In the next place I claim for manual training a positive advantage in the direction of health. While I firmly believe with Alexander Bain, that the school has not for its task the physical preparation of children for after-life, I am equally positive the school-room should not hinder their bodily development. Yet this hindrance cannot but result from the divorcement of bodily exercise and mental activity which the confinement of the school-room involves, unless some corrective be applied. A fair amount of intellectual exertion is a healthy process for a child of the school age, but there are grave reasons for thinking that in our common arrangement of large classes and small rooms, a stunting and shriveling of the body is occasioned. As an offset to this, gymnastics have a place; hence military drill is worthy of encouragement, and every wise teacher will foster athletic games on the playground and in the leisure hours of the scholars. Now comes manual training with a claim, which cannot be gainsaid, that as it trains the eye, the hand, and the brain, so it gives to the muscles firmness, and to the arms and back power, to the joints

flexibility, to the legs endurance, and to the whole system vigor.
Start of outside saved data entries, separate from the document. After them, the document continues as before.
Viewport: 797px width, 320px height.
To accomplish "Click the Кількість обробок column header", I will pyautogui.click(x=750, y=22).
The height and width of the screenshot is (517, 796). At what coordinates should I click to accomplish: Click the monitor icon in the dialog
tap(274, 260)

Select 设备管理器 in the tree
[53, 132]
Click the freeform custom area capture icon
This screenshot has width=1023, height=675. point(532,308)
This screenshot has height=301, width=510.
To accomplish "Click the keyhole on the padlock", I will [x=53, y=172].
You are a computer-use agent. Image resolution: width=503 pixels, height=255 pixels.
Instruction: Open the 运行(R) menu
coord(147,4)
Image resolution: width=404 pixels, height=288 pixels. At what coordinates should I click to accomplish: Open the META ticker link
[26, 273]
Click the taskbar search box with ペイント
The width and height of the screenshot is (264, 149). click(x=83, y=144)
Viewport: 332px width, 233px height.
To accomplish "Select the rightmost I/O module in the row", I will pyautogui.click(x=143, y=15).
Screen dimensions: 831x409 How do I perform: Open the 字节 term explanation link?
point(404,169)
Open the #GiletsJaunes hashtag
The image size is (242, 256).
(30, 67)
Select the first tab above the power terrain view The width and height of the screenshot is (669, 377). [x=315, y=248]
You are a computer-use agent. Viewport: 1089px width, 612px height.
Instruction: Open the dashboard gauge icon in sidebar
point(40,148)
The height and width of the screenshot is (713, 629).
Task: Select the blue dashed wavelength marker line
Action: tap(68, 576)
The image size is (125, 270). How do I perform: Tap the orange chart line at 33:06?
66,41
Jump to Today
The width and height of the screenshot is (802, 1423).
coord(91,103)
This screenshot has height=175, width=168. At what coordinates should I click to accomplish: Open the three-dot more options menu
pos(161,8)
It is work, and work that expands the lungs, vivifies the blood and sends it coursing through the arteries on its health-giving errand. If that old Doctor of Divinity was wise who, when his thinking grew cloudy, would rise, grasp his chair and twirl it about his head till his arm became tired and his head clear, we surely shall be turning in the right direction when we send our pupils from the study-room to the workshop for a few hours each week. There is, moreover, testimony from those who have tried the experiment, that such manual work is so great a relief to the iteration of school work that it is a positive benefit to the course in intellectual studies. There is no reason, therefore, to dread the coming of manual training, as of some schoolpursuits, because of its deleterious effect upon the children; we can, instead, have a solid ground for prejudice in its favor.

There is still a third group of advantages attending the introduction of this branch into the public schools, It may be made a positive help in moral training. I fancy this statement seems extravagant, if not ridiculous; yet let us consider whether it is not true.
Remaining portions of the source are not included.